Luego, la mujer se acercó más a la corriente de agua y alargó la mano.
Él se acercó también porque tuvo miedo de que se cayera al agua, que últimamente andaba muy torpe de las piernas esta mujer.
-         Ten cuidado no te caigas que no te vendría nada bien una mojadura con el reuma que tienes.
Ella se volvió a reír.
-         Anda, dame la mano y vente conmigo; vente con nosotros que ya te
estamos esperando.
         Y le alargó la mano casi hasta el centro de la corriente. Él, al cogerse a ella, sintió una fuerza que le arrastraba, un calor que llenaba sus médulas envejecidas. Notó que su sangre volvía a correr ligera por sus venas como un torrente; notó que recorría sus venas con la misma fuerza que en aquellos años en que se llegaba hasta el pueblo de al lado para comprar ladrillos o para echar unas coplas en la taberna. Agarrado a la mano de su mujer cruzó en un vuelo la acequia y llegó hasta el otro lado. Allí la luz de los chopos era tan dorada como no la había visto nunca y todos parecían reflejados por la luz. Don Bautista, siempre tan de broma, le recordó que tenía una partida a medias con él, aquella que no habían terminado cuando se tuvo que marchar porque una tormenta, que había venido de la parte de Ataquines, amenazaba con dejar un pedrisco y arruinar la cosecha de pimientos. Uno a uno fue saludando a todos y hasta se atrevió a echar unas coplas que le sorprendieron porque era su voz la de aquel chaval que había enamorado a la toresana. Al acabar la coplilla, miró a su mujer:
-         Ya tenía ganas de volver a verte.

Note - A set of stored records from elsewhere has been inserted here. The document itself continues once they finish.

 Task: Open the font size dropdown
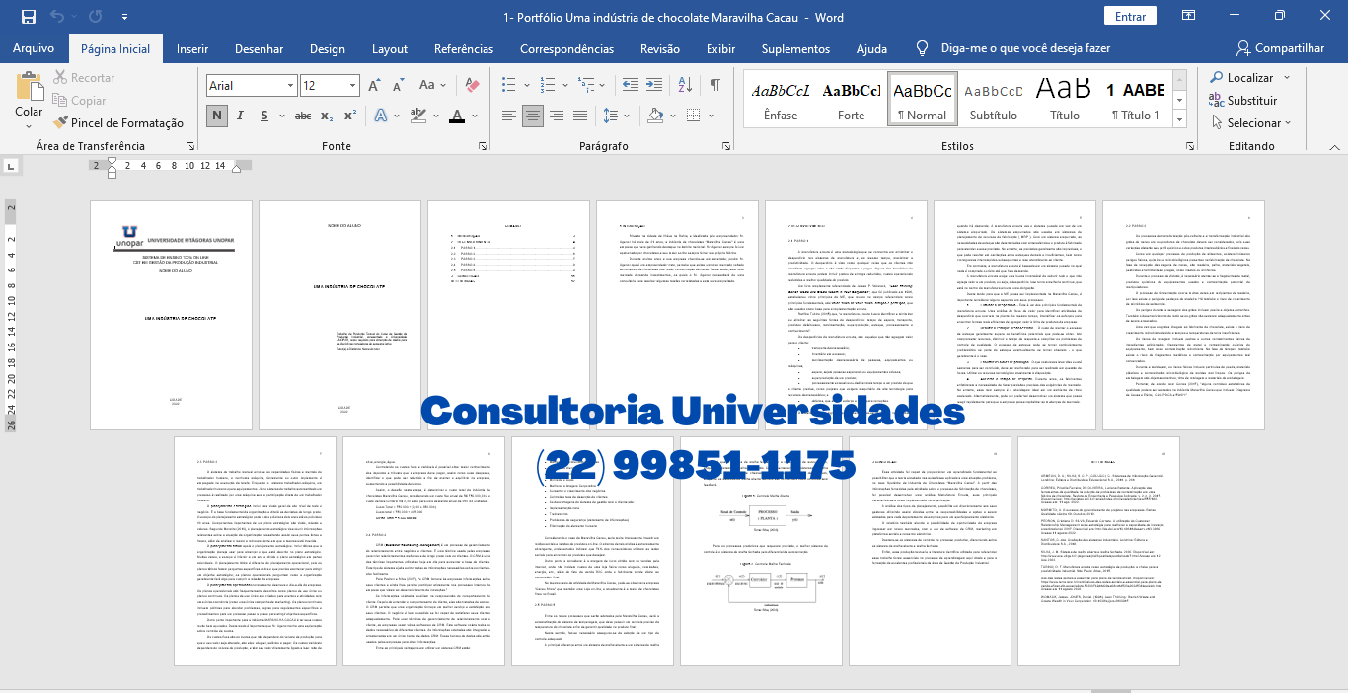(350, 86)
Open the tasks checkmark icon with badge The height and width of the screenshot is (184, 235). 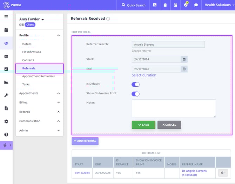[x=186, y=5]
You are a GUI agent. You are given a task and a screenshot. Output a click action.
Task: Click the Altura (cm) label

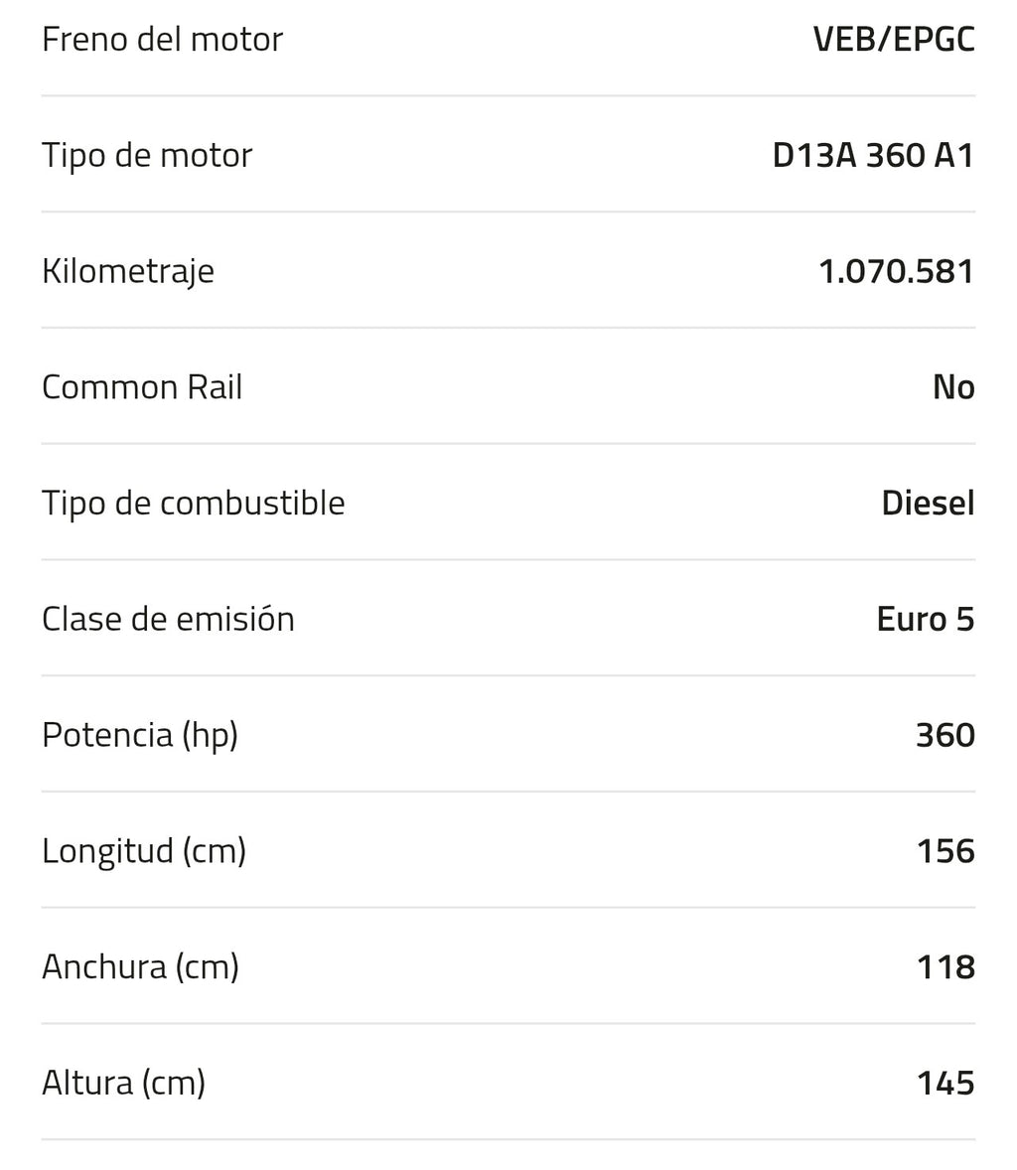point(124,1084)
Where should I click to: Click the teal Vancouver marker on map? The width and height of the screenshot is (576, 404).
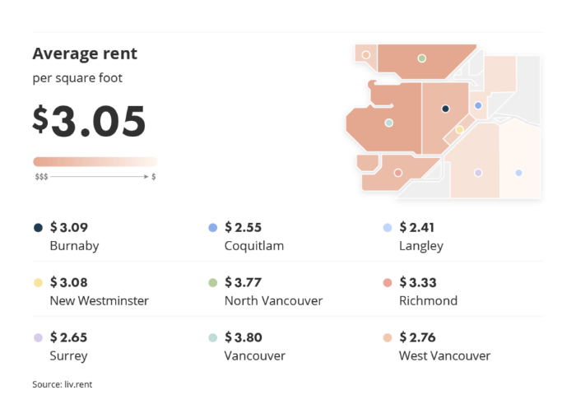tap(388, 123)
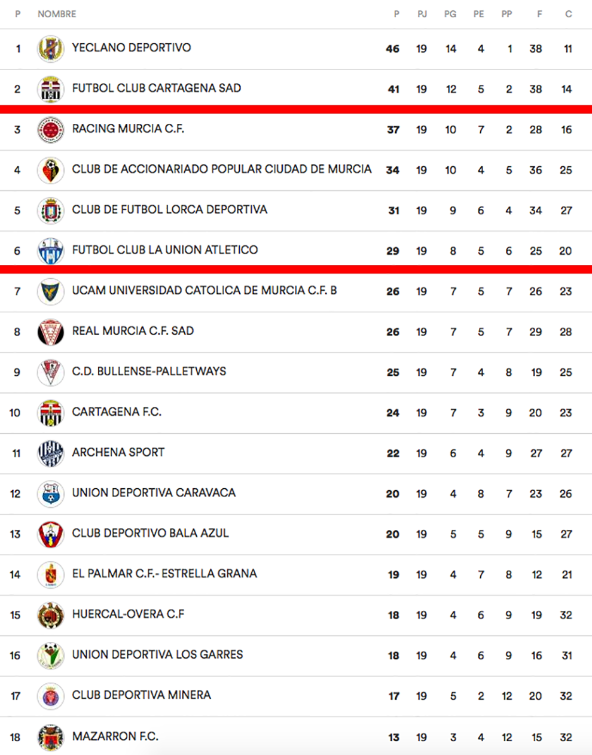This screenshot has height=755, width=592.
Task: Click Yeclano Deportivo's 46 points value
Action: point(393,49)
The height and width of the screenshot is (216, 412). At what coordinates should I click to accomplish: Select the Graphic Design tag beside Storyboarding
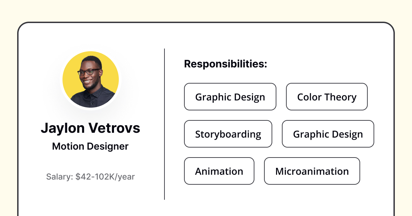point(328,134)
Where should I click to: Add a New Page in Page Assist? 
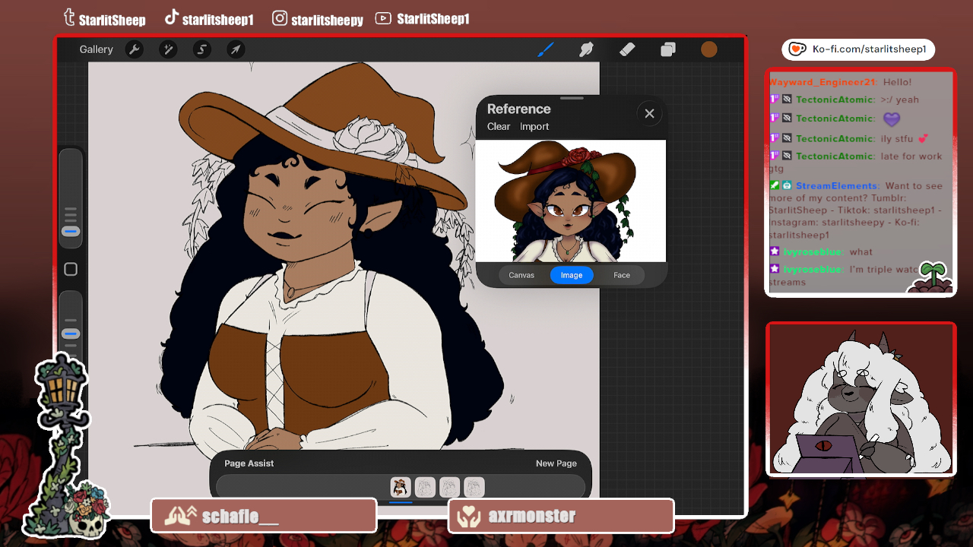pyautogui.click(x=556, y=463)
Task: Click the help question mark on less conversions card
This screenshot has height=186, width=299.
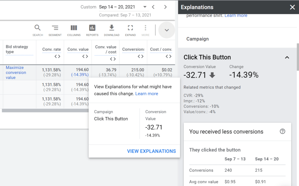Action: 282,132
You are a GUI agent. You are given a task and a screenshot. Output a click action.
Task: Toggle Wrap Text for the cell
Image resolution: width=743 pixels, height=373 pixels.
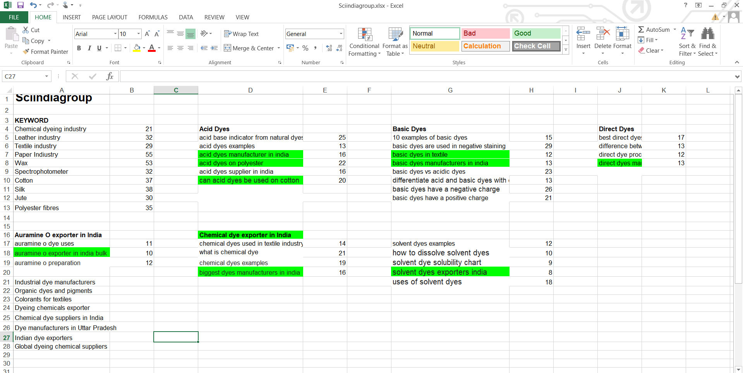[241, 34]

-         Yo también. A saber cómo me tendrás la casa.
Y él se puso colorado porque en eso de la casa era un desastre, que ni
un huevo se sabía hacer cuando lo dejó. Y ella se acercó a él y se besaron como aquel día en que sus labios se unieron por primera vez setenta años atrás. Luego, cogidos de la mano, se fueron con los demás luz adentro, por un sendero que él nunca había visto pero que recorría confiado. Y notó que su corazón se le llenaba de alegría y que empezaba a cantar de nuevo. Era tan feliz y además con una felicidad que nadie ya le iba a arrebatar. Miró a su mujer; ella lo miró y ellos y los demás se hicieron luz, luz dorada de chopos en aquella mañana de noviembre.

         Cuando el juez de guardia llegó al lugar de los hechos, encontró la bicicleta apoyada en el chopo y el cuerpo del  anciano al otro lado de la acequia. Sin duda, le dijo al ayudante, se ha dado un mal golpe al querer cruzar. ¿No se darán cuenta estas personas mayores que ya no están para estos trotes? Y luego, en silencio, procedió con su trabajo de rutina mientras el ayudante, sin que le viera el juez, se quedaba con el membrillo más hermoso de la caja que llevaba en su bicicleta Julio.